Envié cartas formales al Colegio Médico del Perú, a la Defensoría del Pueblo (institución pública independiente que protege los derechos ciudadanos y asegura que las agencias gubernamentales cumplan la ley) y a otras entidades. Hablé con miembros del Congreso y, después de muchos intentos, conseguí una reunión con el Ministerio de Salud, donde presenté evidencia médica, documentación legal y todo el rastro de papeleo.16
Esa reunión lo cambió todo.

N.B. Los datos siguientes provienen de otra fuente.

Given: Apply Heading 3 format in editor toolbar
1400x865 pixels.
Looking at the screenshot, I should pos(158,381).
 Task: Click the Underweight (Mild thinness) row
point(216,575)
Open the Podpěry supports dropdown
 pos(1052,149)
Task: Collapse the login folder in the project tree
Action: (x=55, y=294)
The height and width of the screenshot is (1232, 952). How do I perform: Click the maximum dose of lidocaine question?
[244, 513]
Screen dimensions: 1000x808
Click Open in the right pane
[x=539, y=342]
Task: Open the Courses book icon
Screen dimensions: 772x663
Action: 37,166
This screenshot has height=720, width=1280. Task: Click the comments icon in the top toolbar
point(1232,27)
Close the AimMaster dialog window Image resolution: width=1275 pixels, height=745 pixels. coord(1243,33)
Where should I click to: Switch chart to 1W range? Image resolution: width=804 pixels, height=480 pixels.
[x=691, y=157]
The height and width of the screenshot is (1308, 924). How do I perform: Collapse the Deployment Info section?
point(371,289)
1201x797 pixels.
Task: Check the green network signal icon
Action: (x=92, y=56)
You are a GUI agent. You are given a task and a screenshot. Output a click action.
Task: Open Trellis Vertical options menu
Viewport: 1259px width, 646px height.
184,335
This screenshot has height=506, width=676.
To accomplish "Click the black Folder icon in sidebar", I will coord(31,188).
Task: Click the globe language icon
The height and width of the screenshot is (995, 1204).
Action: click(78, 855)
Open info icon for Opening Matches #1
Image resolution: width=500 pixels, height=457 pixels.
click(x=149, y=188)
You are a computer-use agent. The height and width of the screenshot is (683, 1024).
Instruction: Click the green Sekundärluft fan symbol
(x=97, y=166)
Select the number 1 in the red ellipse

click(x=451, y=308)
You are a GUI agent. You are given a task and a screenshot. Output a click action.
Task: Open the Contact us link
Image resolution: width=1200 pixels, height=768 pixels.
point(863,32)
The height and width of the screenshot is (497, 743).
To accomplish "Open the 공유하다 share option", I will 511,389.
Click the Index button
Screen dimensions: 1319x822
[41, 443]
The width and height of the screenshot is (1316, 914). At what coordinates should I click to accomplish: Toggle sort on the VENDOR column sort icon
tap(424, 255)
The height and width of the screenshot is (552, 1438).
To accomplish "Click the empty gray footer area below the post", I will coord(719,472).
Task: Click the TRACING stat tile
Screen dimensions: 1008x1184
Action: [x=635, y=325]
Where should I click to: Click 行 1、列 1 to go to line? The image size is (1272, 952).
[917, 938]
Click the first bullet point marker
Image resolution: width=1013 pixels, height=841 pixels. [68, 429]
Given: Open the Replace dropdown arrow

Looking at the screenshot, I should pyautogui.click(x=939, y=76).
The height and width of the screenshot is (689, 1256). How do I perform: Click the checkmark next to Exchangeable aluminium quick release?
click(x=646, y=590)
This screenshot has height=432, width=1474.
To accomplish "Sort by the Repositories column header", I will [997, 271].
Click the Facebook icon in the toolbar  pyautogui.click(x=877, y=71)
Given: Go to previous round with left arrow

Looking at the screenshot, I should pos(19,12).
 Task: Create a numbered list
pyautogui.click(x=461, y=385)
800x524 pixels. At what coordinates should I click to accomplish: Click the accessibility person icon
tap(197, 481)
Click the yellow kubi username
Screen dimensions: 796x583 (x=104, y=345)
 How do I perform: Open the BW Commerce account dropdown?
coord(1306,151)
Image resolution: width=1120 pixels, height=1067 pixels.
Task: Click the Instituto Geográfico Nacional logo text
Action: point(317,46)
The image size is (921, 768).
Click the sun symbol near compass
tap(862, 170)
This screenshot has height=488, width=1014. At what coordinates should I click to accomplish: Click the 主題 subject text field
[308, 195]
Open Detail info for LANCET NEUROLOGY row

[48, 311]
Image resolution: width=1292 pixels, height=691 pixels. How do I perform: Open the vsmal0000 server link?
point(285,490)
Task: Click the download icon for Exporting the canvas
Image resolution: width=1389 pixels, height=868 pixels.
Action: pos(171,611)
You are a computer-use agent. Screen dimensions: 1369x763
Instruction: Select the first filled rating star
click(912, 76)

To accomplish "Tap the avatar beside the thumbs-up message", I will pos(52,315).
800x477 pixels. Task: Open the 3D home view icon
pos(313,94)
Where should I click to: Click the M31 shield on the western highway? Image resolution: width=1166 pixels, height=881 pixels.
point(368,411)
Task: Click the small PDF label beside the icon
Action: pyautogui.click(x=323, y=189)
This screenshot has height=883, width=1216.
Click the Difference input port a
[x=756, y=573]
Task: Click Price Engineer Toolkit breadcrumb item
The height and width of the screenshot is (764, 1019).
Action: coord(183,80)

Mi caso llevó a que se aprobara la adquisición de ribociclib bajo la regulación temporal.17-19 Recibí mi primera dosis financiada con fondos públicos el 31 de octubre de 2023. Y en enero de 2024, se llevó a cabo una entrega simbólica en el Instituto Nacional de Enfermedades Neoplásicas (INEN) en Lima. Mi defensa había sentado un precedente. El ribociclib se volvió accesible para más pacientes.20
Pero esta historia no se trata solo de mí. Se trata de un sistema roto que obliga a los pacientes a luchar por sus vidas en más de un sentido. Los marcos legales existen, pero la aplicación y coordinación entre instituciones son débiles. Los pacientes caen por las grietas debido a la inercia burocrática, los procesos poco claros y la falta de urgencia.
A partir de esta experiencia, ayudé a fundar MetaVida, una iniciativa liderada por pacientes que promueve el acceso equitativo a la atención del cáncer en el Perú.21 Nuestra misión es asegurar que nadie más tenga que enfrentar este camino solo. Abogamos por diagnósticos oportunos, tratamientos innovadores y la salud como un derecho humano, no un privilegio para unos pocos. Los sistemas de salud deben fortalecer cada nivel de atención: primario (prevención), secundario (diagnóstico y tratamiento), terciario (rehabilitación) y cuaternario (empoderamiento y dignidad).22
Mi historia demuestra que el empoderamiento del paciente puede cambiar vidas. Pero nadie debería tener que luchar tan duro solo para sobrevivir.